Your objective: Whenever the string "will" turns up in a line below, that line should be copied.

Segment Start: Working data

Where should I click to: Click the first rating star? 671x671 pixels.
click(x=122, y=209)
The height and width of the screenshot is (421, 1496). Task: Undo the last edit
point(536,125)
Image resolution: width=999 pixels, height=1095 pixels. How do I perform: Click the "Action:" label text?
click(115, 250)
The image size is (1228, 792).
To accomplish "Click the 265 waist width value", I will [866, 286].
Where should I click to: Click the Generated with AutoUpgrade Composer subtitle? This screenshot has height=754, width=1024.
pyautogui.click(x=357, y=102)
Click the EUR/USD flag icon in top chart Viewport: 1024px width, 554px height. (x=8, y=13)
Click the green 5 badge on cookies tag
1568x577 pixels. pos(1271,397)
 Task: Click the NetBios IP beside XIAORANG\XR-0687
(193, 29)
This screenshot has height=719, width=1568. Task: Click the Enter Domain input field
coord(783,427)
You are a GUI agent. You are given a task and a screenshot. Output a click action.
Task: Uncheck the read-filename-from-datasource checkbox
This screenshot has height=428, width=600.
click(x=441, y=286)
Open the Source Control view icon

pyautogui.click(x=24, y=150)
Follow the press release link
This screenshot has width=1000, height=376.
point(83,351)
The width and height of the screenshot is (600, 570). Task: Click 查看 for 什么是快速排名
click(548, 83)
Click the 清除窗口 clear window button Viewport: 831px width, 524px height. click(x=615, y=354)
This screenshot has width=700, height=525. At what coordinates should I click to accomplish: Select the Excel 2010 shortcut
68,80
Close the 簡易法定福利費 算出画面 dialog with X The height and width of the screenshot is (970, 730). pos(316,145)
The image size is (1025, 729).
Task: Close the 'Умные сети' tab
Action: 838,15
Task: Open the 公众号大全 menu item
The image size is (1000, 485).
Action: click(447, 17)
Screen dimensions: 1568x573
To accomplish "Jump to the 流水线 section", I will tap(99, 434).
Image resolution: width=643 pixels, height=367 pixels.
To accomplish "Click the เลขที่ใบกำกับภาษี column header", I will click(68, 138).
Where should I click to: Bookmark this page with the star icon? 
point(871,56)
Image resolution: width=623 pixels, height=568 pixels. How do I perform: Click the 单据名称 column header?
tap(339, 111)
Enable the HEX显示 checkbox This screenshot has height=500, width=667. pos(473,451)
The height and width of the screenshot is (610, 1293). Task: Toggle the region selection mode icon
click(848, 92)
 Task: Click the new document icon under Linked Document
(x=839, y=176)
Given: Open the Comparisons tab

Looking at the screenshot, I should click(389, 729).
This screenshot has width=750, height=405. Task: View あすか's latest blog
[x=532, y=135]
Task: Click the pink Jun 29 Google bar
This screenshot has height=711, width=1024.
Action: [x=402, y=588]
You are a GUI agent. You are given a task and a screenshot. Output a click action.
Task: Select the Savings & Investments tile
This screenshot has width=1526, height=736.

Segment End: Working data

Answer section:
To accomplish "Click the 265 waist width value", I will [866, 286].
To accomplish "Jump to the 流水线 section", I will tap(99, 434).
To accomplish "Click the เลขที่ใบกำกับภาษี column header", I will click(68, 138).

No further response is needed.